Chinese bank lending data showed a big increase as it often does in January, with the amount of new loans totaling CNY 3.34 trillion, up from CNY1.14 billion. A broader measure of aggregate financing, which also includes stock issuance and bond dales, also rose sharply. Although these increases may also reflect efforts by authorities to support liquidity conditions, they are nevertheless in line with the normal seasonal pattern, with Chinese banks typically front-loading much of their annual lending at the start of the year.
Australia's labor market saw an increase of 13,500 in the number of employed persons in January, down from an increase of 28,900 in December.

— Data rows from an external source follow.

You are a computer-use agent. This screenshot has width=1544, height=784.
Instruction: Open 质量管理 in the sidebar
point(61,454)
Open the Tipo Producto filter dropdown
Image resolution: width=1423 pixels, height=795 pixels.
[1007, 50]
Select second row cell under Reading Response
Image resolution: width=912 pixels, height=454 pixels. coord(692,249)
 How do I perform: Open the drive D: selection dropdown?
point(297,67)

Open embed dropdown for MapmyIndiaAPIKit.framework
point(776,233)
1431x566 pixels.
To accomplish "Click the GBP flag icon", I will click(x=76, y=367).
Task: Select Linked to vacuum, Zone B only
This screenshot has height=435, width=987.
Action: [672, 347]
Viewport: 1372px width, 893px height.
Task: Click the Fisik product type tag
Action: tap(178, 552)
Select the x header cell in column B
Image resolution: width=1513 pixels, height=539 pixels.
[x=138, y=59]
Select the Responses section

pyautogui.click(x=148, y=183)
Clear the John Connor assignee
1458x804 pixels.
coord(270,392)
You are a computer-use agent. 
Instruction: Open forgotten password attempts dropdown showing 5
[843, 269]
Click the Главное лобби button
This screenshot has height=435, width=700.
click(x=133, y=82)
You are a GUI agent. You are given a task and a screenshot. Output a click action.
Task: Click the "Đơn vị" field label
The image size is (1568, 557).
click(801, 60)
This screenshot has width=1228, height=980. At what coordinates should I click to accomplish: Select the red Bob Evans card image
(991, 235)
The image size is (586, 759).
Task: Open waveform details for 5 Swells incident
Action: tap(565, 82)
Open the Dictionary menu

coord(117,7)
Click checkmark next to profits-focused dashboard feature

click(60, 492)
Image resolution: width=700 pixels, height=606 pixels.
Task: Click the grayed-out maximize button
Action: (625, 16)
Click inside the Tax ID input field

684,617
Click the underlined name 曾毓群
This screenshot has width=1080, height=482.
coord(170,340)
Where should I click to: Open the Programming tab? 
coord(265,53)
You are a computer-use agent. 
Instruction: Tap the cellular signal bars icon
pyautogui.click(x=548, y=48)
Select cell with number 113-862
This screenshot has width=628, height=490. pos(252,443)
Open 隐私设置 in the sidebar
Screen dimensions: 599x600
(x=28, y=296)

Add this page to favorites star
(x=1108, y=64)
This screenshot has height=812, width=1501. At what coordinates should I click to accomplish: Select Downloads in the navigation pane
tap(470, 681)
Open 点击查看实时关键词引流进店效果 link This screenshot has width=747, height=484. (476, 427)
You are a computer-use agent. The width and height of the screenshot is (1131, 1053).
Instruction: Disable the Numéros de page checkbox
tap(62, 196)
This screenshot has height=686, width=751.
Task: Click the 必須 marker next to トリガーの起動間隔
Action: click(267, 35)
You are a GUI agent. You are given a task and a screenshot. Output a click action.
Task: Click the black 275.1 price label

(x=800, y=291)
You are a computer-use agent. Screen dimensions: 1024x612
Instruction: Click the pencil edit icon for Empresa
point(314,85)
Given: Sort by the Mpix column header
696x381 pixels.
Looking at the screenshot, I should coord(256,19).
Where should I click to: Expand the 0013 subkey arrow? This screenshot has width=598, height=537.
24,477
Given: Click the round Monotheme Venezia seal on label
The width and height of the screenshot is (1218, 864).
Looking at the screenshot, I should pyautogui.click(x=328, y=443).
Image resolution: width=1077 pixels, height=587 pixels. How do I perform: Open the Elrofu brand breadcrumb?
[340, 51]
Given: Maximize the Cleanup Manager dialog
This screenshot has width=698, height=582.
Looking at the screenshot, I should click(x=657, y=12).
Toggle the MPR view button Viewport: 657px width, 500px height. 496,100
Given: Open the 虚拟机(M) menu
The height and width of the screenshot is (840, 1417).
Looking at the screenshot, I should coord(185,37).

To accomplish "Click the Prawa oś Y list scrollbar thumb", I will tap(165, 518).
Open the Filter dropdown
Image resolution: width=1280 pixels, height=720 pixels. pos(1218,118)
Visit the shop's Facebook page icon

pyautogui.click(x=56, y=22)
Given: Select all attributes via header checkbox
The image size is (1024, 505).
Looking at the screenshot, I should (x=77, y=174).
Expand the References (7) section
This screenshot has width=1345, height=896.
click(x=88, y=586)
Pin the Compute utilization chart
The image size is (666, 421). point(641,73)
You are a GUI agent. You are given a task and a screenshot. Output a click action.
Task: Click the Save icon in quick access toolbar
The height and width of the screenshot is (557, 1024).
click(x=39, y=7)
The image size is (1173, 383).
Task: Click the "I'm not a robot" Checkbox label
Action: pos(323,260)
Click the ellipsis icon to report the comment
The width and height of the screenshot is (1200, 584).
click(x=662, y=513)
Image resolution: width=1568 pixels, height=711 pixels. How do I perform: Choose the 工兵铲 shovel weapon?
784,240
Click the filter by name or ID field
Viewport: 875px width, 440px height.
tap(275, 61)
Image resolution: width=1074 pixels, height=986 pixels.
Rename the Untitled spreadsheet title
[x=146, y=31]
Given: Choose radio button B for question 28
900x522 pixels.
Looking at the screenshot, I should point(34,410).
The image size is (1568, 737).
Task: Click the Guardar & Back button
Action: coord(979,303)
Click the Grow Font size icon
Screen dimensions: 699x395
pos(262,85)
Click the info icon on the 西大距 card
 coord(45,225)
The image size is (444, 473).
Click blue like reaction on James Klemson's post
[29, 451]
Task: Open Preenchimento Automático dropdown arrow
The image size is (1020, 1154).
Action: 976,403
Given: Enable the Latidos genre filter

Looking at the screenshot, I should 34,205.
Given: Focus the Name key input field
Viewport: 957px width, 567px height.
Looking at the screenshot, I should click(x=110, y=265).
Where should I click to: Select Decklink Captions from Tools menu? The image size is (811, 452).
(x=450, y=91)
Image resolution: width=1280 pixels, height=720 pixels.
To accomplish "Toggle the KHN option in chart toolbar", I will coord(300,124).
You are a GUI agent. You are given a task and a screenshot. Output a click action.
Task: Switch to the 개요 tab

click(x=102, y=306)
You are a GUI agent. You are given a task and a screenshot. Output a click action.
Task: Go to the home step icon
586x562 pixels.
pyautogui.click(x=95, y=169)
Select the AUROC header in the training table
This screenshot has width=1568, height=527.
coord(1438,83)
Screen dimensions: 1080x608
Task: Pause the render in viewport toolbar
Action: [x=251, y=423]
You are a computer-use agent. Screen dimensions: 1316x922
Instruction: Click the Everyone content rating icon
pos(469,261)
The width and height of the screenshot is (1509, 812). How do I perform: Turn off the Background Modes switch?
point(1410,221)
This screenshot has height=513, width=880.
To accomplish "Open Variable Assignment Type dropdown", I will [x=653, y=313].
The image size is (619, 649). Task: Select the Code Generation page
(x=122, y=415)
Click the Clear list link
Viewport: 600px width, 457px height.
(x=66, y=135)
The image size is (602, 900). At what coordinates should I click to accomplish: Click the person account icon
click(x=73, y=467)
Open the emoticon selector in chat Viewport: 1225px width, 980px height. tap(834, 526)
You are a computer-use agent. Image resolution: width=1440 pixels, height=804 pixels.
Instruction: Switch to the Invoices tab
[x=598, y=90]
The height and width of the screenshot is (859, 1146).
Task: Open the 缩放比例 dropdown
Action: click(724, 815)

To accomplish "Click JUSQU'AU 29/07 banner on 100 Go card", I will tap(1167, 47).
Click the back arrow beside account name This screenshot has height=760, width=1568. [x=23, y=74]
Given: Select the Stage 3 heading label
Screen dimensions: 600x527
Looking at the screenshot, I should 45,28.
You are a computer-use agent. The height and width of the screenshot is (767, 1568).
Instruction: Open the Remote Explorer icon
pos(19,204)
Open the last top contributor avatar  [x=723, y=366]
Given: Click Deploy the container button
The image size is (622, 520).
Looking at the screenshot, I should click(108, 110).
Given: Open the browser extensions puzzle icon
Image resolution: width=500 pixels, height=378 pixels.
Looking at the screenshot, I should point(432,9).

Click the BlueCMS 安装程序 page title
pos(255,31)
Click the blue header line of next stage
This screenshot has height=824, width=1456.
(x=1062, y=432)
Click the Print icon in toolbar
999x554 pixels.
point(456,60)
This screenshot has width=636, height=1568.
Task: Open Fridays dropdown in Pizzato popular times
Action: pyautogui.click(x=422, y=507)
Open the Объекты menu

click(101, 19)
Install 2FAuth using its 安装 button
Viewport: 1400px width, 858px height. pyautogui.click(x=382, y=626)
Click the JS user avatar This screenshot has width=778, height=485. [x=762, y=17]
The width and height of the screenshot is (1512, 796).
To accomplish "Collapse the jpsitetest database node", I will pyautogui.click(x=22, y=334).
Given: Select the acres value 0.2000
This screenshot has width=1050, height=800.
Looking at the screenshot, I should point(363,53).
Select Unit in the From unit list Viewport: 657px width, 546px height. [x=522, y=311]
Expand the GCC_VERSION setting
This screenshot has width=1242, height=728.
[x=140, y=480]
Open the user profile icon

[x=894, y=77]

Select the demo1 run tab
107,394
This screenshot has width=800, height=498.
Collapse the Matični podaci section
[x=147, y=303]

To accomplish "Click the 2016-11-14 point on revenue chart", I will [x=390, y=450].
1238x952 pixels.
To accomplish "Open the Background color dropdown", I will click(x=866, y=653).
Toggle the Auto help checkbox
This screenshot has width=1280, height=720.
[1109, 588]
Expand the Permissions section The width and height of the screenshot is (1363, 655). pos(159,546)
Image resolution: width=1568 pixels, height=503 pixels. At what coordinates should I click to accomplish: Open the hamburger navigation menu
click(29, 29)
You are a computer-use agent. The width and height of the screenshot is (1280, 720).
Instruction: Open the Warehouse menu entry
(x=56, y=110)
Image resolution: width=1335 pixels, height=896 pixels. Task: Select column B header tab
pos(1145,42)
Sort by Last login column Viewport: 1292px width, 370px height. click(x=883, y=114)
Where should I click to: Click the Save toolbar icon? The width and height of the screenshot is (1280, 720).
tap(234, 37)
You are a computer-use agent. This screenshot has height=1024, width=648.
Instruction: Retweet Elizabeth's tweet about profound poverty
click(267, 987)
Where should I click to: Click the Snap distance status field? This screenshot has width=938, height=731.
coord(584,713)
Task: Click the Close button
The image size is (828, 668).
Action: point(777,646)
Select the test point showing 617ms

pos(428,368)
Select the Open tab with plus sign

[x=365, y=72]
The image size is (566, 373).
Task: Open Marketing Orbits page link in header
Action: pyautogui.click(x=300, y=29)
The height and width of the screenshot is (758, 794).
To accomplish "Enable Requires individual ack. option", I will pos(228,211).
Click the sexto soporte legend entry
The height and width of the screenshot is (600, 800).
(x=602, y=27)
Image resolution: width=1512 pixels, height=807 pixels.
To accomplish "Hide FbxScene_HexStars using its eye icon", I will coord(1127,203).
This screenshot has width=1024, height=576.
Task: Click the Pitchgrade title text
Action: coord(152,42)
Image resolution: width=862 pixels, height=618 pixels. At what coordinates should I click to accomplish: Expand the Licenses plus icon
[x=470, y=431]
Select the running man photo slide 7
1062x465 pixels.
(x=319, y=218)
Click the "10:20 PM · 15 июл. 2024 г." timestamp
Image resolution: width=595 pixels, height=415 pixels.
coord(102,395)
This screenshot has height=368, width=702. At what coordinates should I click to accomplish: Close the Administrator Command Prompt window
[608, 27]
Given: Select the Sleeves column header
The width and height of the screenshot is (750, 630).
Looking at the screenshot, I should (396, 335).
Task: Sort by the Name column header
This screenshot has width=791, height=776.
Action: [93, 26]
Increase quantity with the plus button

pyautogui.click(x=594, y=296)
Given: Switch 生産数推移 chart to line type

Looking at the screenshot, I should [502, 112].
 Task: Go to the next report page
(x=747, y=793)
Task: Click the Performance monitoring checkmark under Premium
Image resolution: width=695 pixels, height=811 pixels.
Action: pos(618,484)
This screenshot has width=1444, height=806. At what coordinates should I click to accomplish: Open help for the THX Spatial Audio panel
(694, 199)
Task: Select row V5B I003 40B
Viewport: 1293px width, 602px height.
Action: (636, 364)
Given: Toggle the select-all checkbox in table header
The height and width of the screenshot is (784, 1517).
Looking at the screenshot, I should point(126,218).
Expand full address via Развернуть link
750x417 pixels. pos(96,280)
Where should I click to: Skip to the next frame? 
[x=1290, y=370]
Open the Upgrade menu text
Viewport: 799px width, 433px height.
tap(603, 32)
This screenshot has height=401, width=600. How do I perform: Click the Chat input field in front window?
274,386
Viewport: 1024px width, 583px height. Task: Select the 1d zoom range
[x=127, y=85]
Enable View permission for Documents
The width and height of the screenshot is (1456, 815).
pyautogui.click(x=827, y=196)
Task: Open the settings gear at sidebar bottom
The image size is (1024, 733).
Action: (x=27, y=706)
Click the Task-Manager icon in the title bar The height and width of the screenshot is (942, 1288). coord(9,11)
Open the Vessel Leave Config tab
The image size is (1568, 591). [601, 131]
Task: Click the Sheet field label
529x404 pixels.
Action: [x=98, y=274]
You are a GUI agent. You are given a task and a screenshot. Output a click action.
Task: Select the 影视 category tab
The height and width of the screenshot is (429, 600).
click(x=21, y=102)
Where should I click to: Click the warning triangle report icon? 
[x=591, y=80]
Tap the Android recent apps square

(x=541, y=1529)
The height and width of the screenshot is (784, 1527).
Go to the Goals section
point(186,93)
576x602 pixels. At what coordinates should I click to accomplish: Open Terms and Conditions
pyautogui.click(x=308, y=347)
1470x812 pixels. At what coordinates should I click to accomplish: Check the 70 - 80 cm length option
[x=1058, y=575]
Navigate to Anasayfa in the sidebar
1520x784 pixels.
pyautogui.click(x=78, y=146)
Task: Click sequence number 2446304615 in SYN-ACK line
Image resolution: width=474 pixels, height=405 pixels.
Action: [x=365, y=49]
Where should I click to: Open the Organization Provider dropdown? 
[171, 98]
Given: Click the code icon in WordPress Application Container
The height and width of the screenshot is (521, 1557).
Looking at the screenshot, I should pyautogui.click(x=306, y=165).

The number of part-time employees fell in January, but there was a strong increase in the number of full-time employees. The unemployment rate picked up from 5.1 percent in December to 5.3 percent in November, while the participation rate rose slightly from 66.0 percent to 66.1 percent. The increase in the unemployment rate and its persistence above 5.0 percent will likely reinforce the view of officials at the Reserve Bank of Australia that there remains significant spare capacity in the labour market, and suggest that the RBA's bias is likely to remain in favor of further policy easing in the months ahead.
Looking ahead*
On Friday in Asia/Pacific: Japanese CPI and PMI composite flash reports are scheduled. In Europe: PMI composite flash reports for France, Germany, Eurozone, and UK are due for release, plus UK public sector finances and Eurozone HICP data. In North America, Canadian retail sales, US PMI composite flash, and US existing home sales reports are scheduled.